▶ **TASK PROMPT**
Copy the rows below verbatim, from the line that contains "Zoom in on the map with plus icon" through the end of the rows, including both ends. Leave the pictures out of your copy.

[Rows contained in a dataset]
+--

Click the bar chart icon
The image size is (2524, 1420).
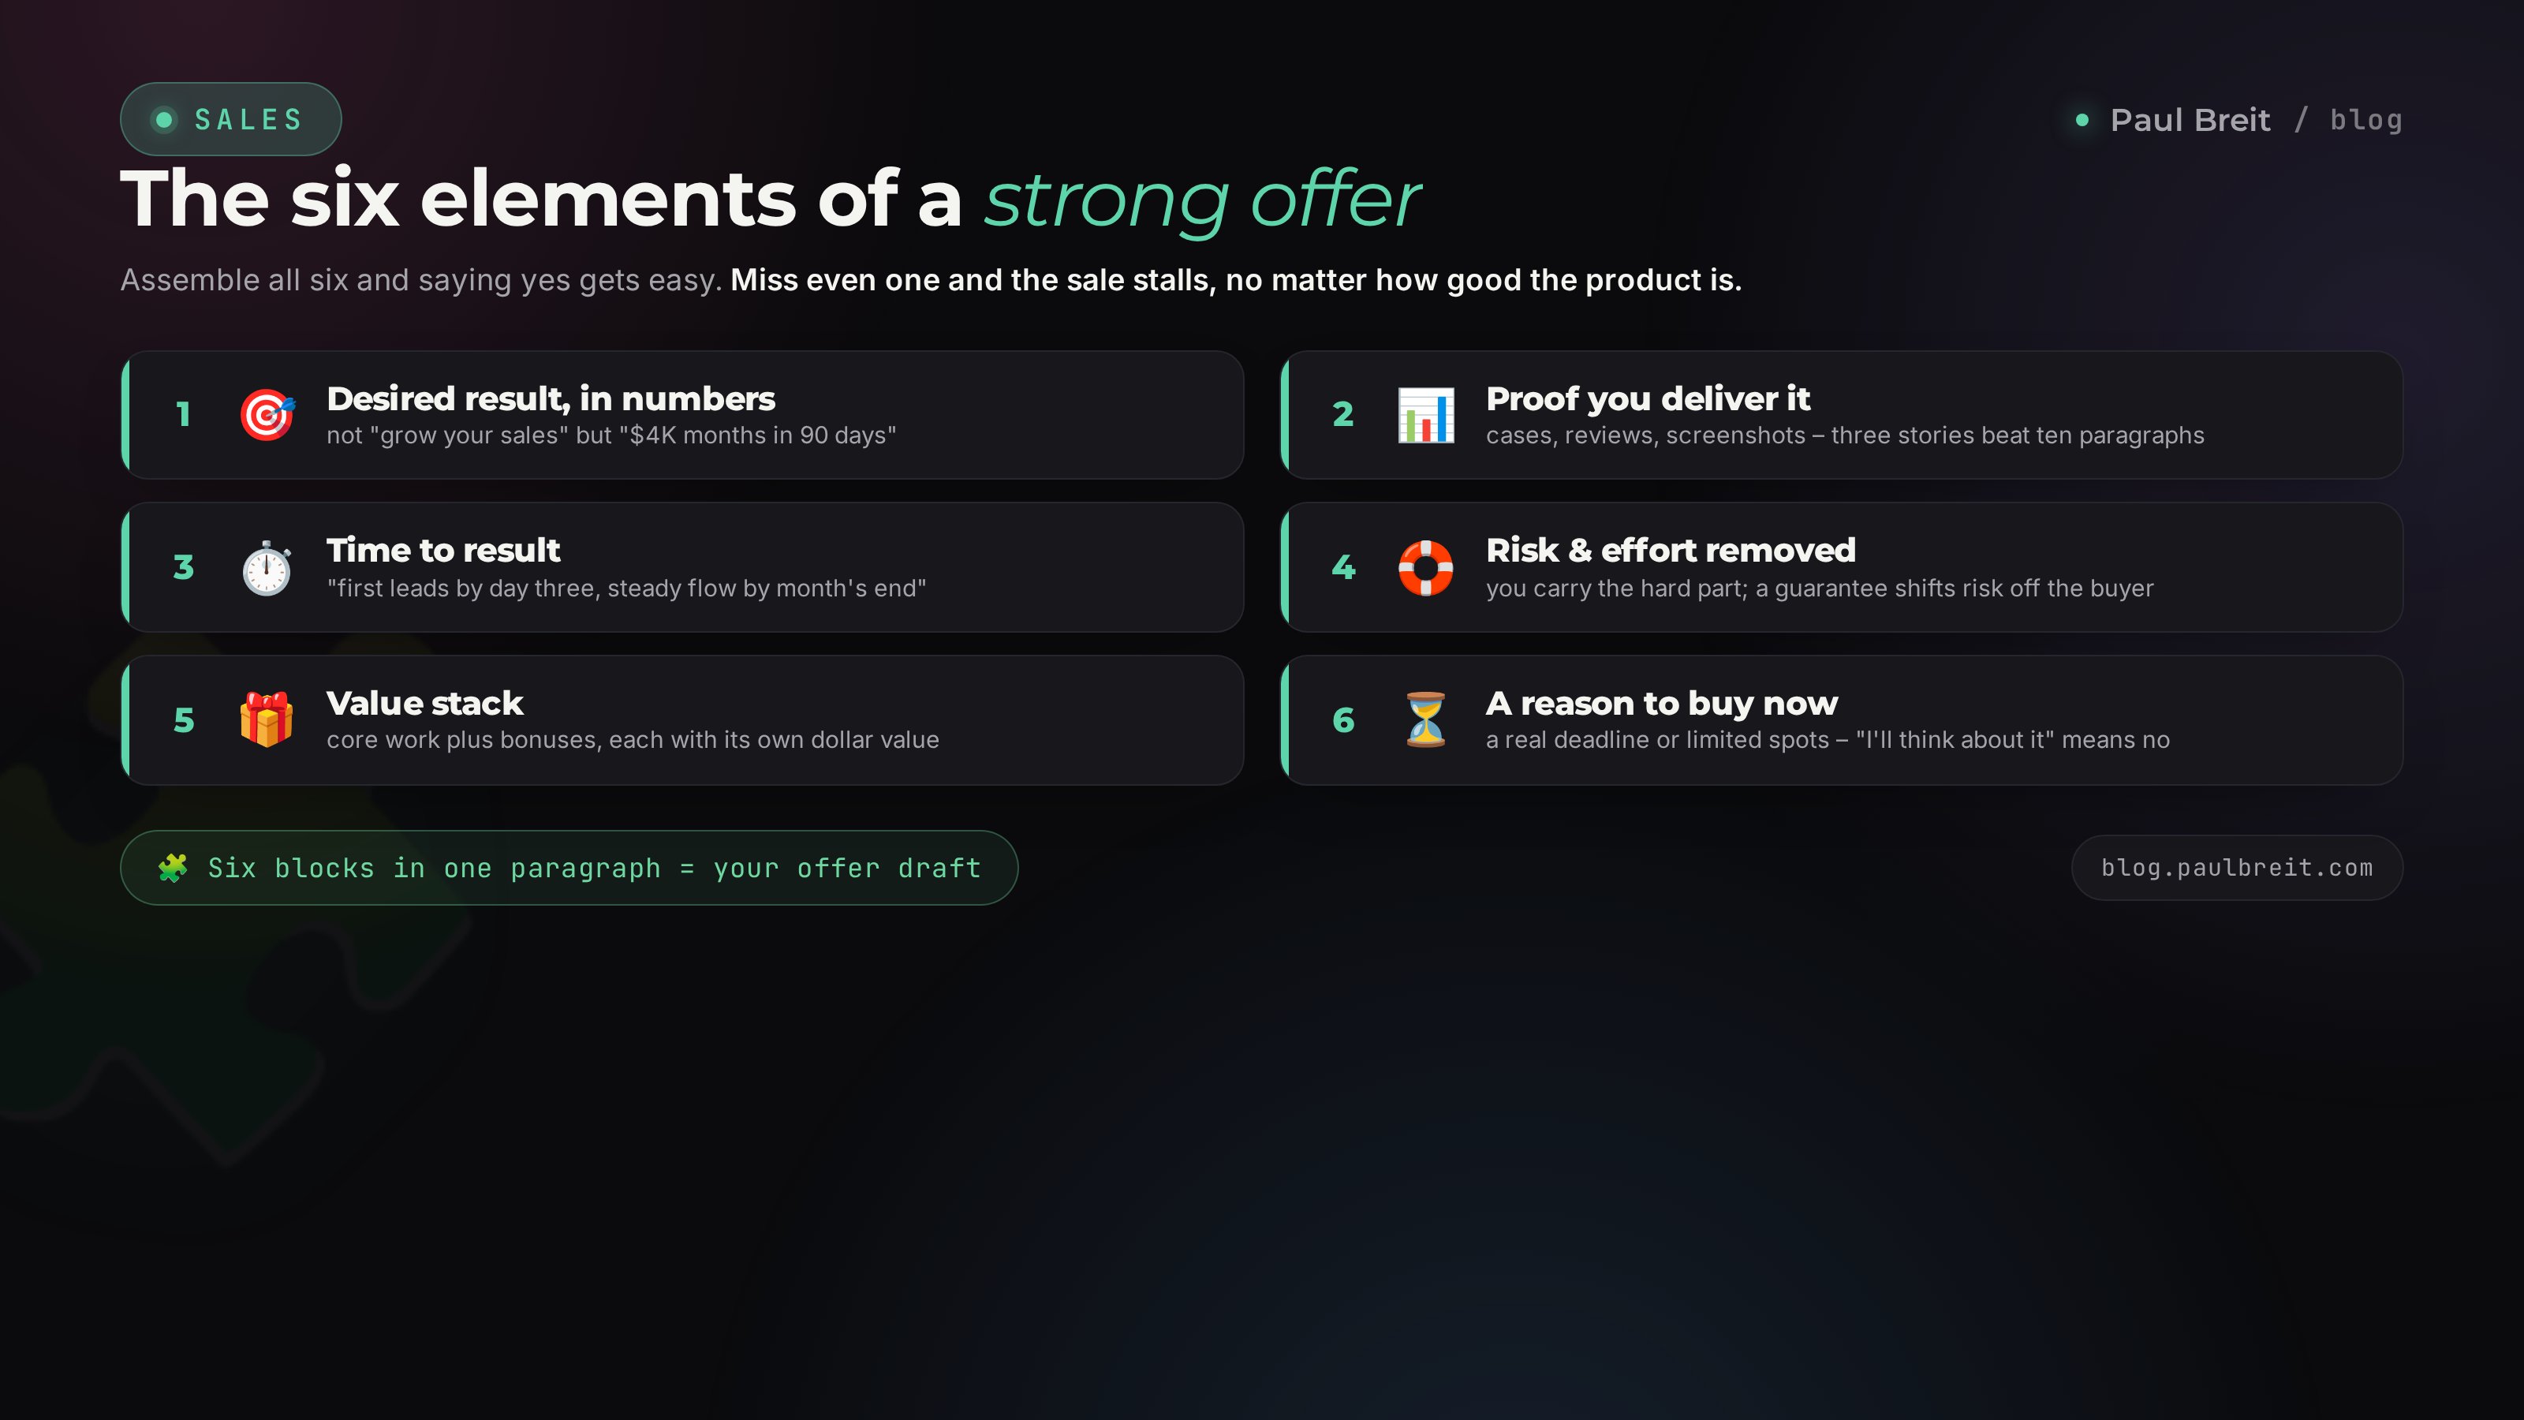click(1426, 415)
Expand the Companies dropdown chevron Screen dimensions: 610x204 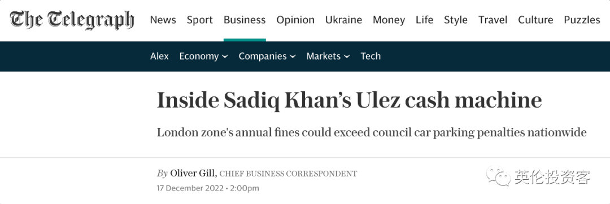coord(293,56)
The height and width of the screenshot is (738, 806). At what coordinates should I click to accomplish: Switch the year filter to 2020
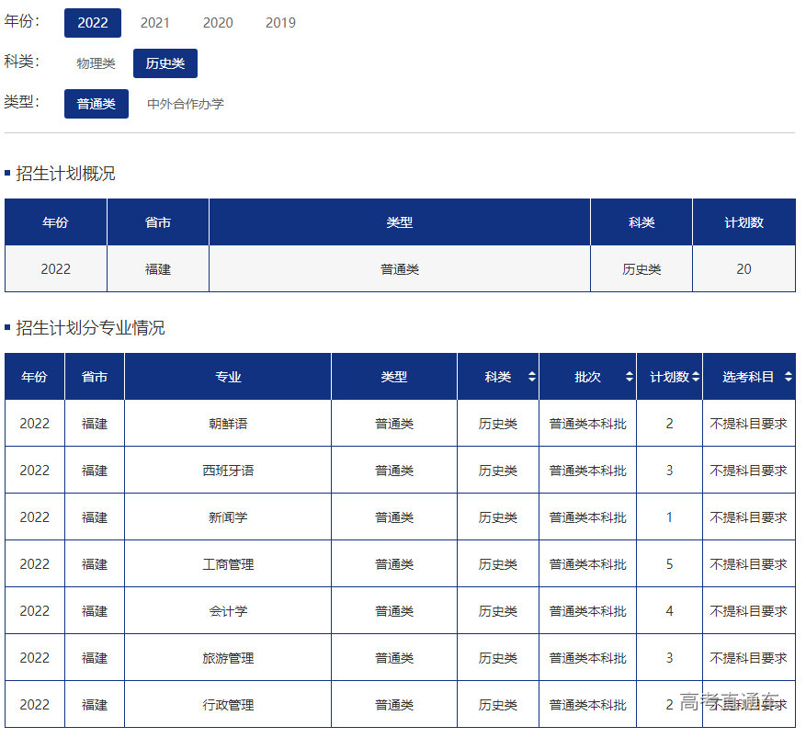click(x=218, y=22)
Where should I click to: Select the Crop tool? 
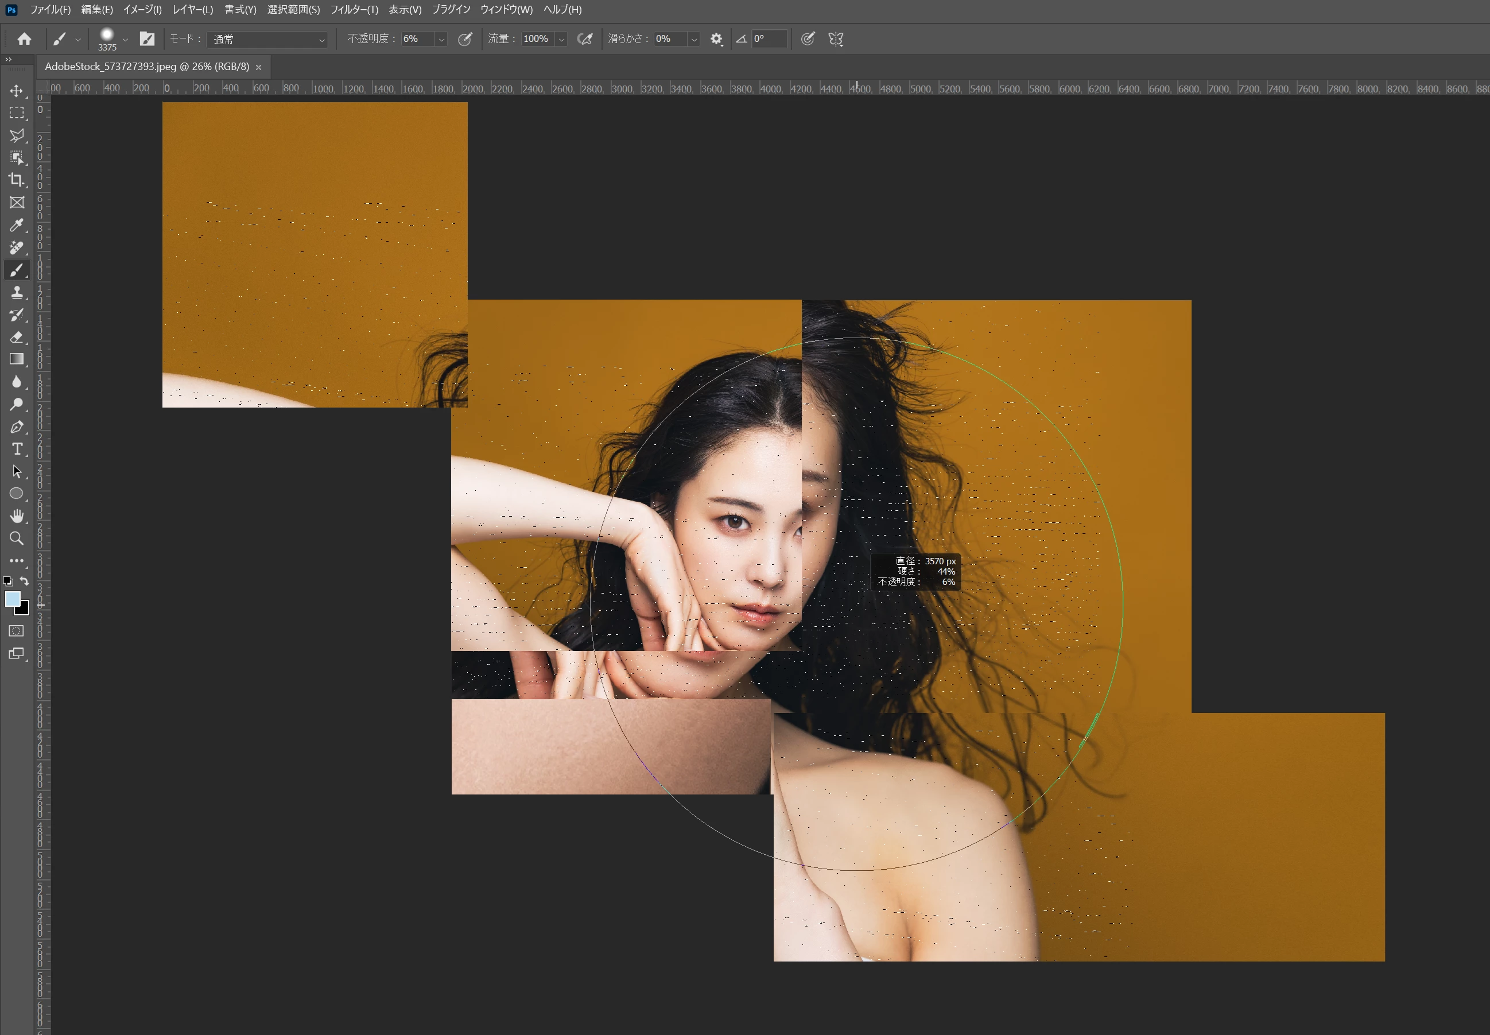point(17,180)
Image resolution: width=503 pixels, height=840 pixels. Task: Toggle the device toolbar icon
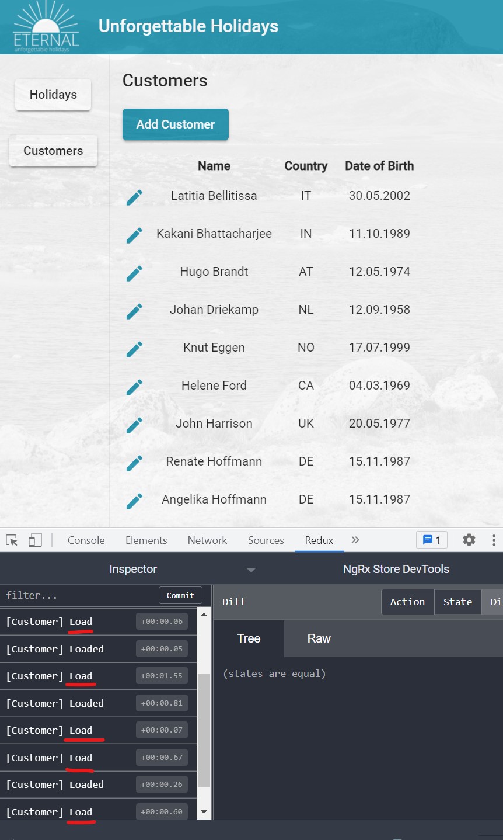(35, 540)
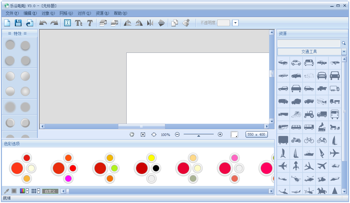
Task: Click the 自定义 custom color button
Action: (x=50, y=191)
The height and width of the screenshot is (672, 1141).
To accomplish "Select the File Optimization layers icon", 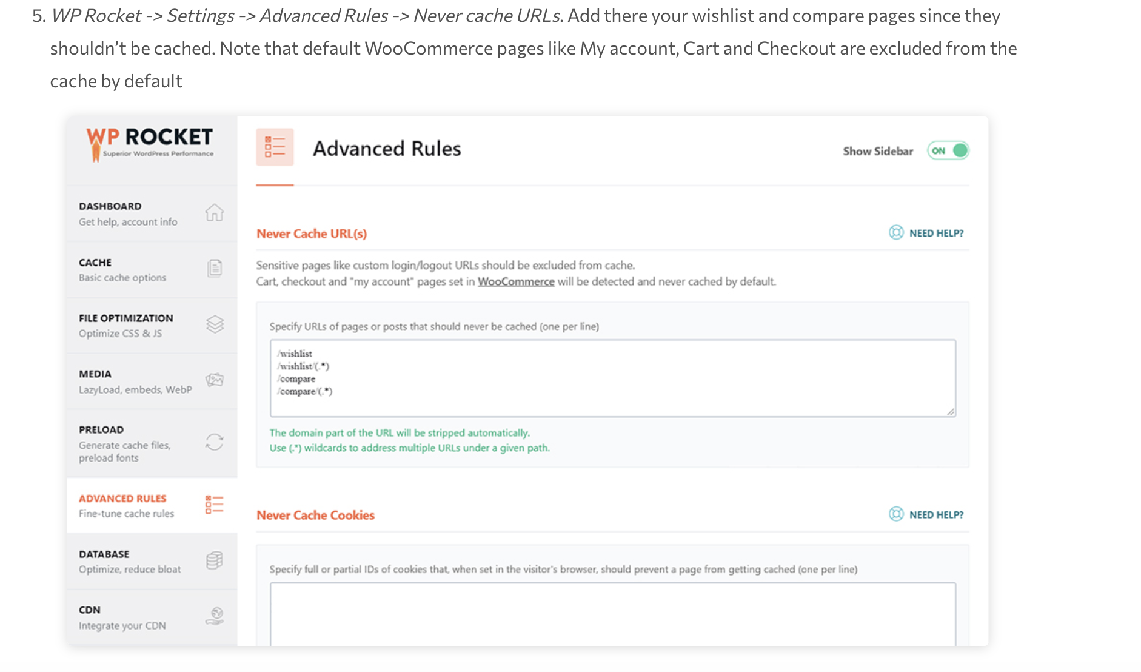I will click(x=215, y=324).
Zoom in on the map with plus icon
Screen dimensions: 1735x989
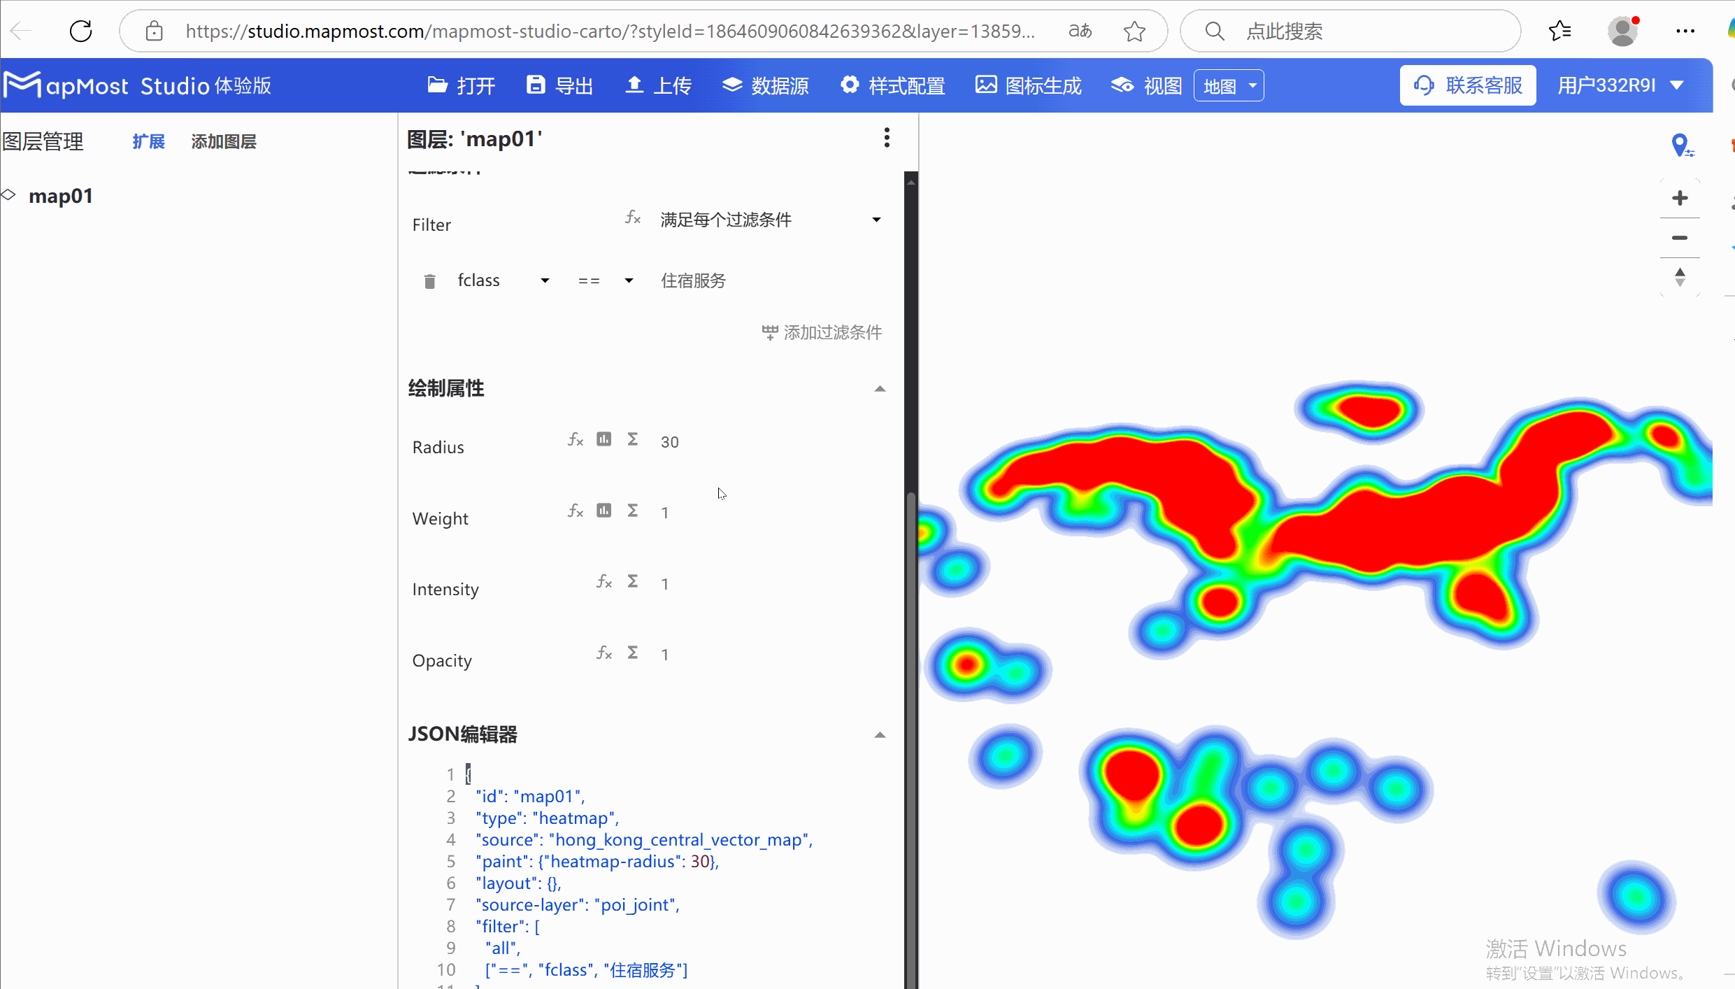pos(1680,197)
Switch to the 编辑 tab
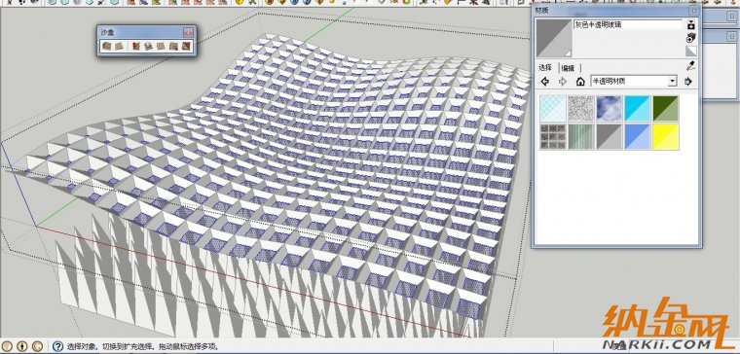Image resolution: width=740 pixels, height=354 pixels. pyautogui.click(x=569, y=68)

+--

▶ **EXERCISE RESULT**
Zoom in on the map with plus icon
Screen dimensions: 1735x989
pos(1680,197)
Switch to the 编辑 tab
Image resolution: width=740 pixels, height=354 pixels. pyautogui.click(x=569, y=68)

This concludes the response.